Researchers at the Cincinnati Children’s Medical Center, OH investigated the predictive value of features of Dravet syndrome, as defined by the International League Against Epilepsy, as criteria for a positive SCN1A gene mutation in a cohort of consecutively tested children. SCN1A mutations were present in 16 (23%) of 69 children tested. More than 4 ILAE criteria demonstrated 100% sensitivity. Seven criteria (resistance to multiple antiepileptic drugs, multiple seizure types, abnormal EEG, exacerbation with hyperthermia, normal development before seizure onset, seizure onset before age 1 year, and psychomotor retardation) were present in >85% of mutation positive patients.

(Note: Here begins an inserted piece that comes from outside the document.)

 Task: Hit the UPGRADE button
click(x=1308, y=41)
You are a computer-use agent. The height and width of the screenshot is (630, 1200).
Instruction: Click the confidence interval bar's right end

Three criteria best predicted a mutation in SCN1A: 1) exacerbation with hyperthermia, 2) normal development before seizure onset, and 3) appearance of ataxia, pyramidal signs, or interictal myoclonus. The first 2 criteria were most specific. Testing children who meet >4 criteria would constitute a high sensitivity strategy. The use of appropriate clinical criteria to define a test population for mutations of SCN1A should allow earlier recognition of the diagnosis and initiation of optimal antiepileptic therapy and family counseling. [1]

COMMENT. Recurrence of fever precipitated seizures (especially when triggered by vaccination) followed by psychomotor regression, in an infant with previously normal development should signal a diagnosis of Dravet syndrome and lead to SCN1A genetic testing and more effective therapy. The development of anticonvulsant drugs more effective in prevention of recurrent complex febrile seizures may be of potential benefit in Dravet patients. Phenytoin and carbamazepine, found to exacerbate Dravet seizures are also contraindicated in febrile seizure patients. Valproate, effective in Dravet patients, is also effective in prevention of febrile seizures. Stiripentol (Diacomit), a GABAergic agent, approved as an orphan drug in 2007 in Europe for adjunctive therapy in Dravet syndrome, and clobazam, combined with valproate, is recommended following two independent randomized placebo-controlled trials. Topiramate and ketogenic diet are alternatives in pharmaco-resistant cases. [2, 3]

Clobazam in Lennox-Gastaut syndrome is evaluated as an adjunctive therapy and found effective in reducing mean weekly drop seizure rates over 12 weeks [4]. Somnolence, pyrexia, upper respiratory infections, and lethargy were the most frequent adverse events reported for clobazam.